| Problem requirements |
Could you retype the lines below, starting at the line holding "Click inside Copy from columns field" and stopping at the line holding "Task: Open the Status filter dropdown", inclusive? Copy them exactly and drop the images.

Data shown section start

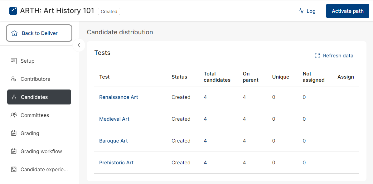The width and height of the screenshot is (373, 184).
Task: Open the Renaissance Art test link
Action: 119,97
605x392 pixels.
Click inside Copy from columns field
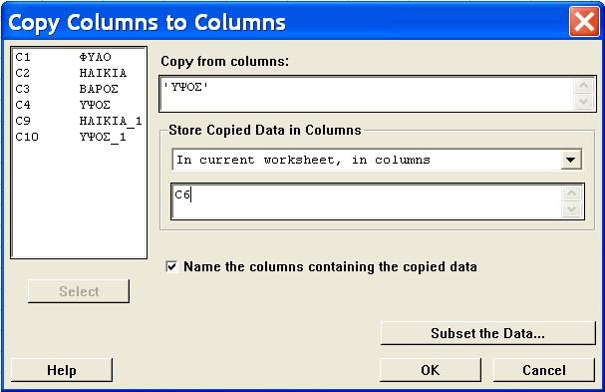pos(367,94)
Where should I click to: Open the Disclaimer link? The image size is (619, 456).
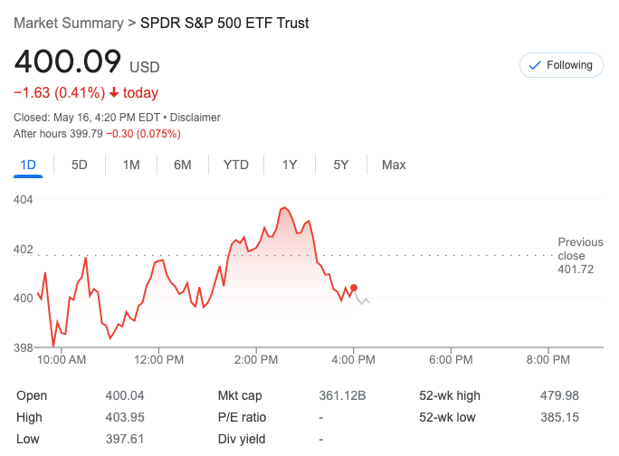pos(195,117)
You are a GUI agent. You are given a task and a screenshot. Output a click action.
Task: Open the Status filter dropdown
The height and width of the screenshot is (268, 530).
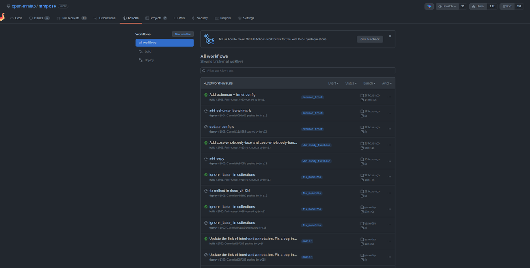pyautogui.click(x=350, y=83)
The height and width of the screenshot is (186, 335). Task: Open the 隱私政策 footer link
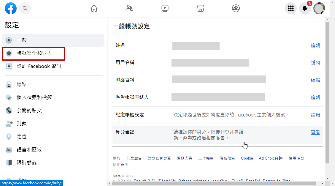click(x=227, y=158)
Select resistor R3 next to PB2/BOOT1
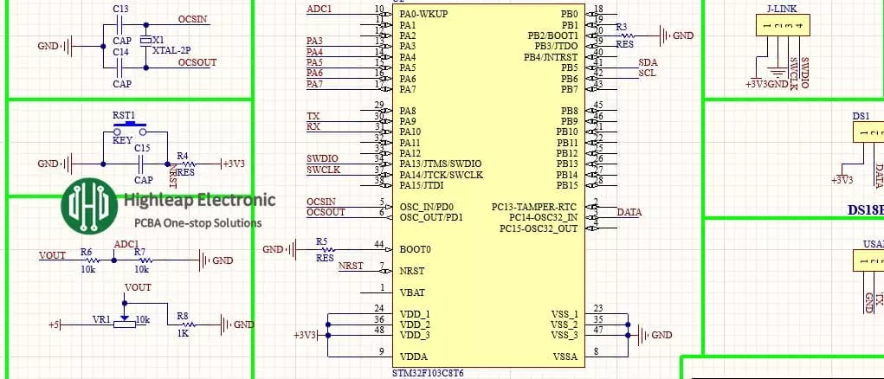 coord(623,35)
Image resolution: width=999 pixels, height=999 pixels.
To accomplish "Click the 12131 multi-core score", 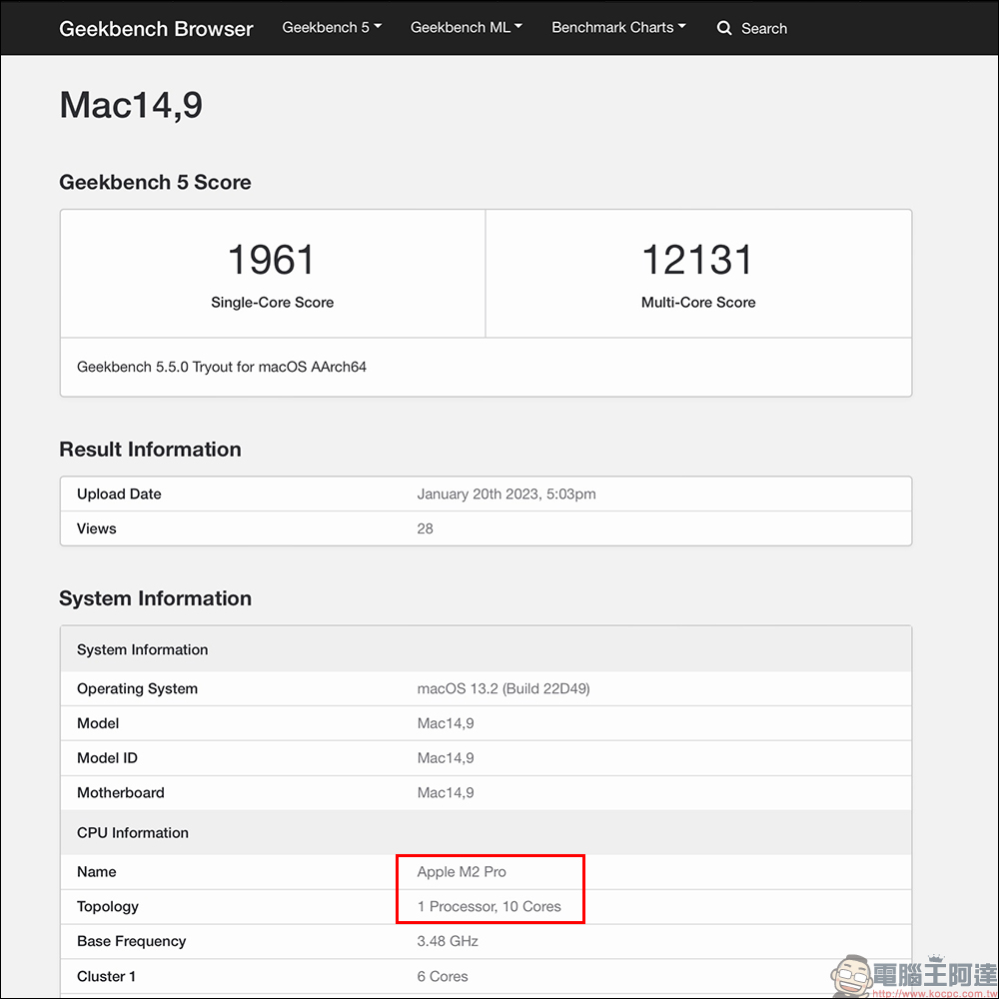I will 698,260.
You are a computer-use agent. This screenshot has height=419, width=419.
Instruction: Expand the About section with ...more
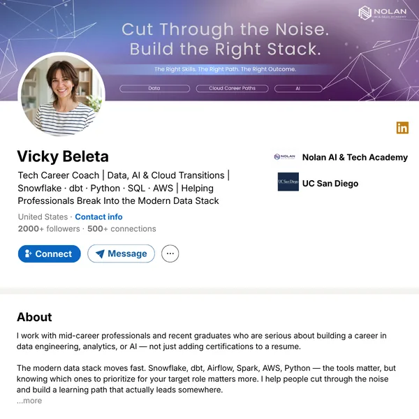(29, 401)
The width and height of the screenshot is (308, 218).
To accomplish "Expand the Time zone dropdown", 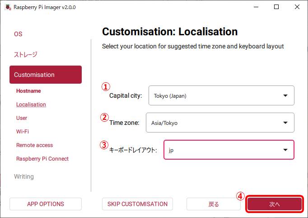I will [220, 123].
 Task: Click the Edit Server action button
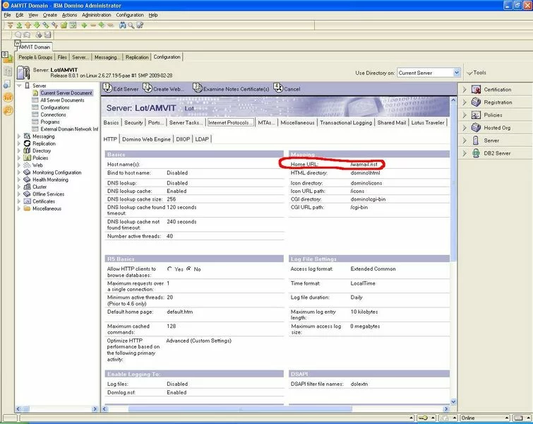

Data shown section end

| Exercise solution |
Click inside Copy from columns field
pos(367,94)
Where should I click to: Open the Disclaimer link? The image size is (619, 456).
pos(195,117)
You are a GUI agent. You are given a task and a screenshot. Output a click action.
Task: Open the Status filter dropdown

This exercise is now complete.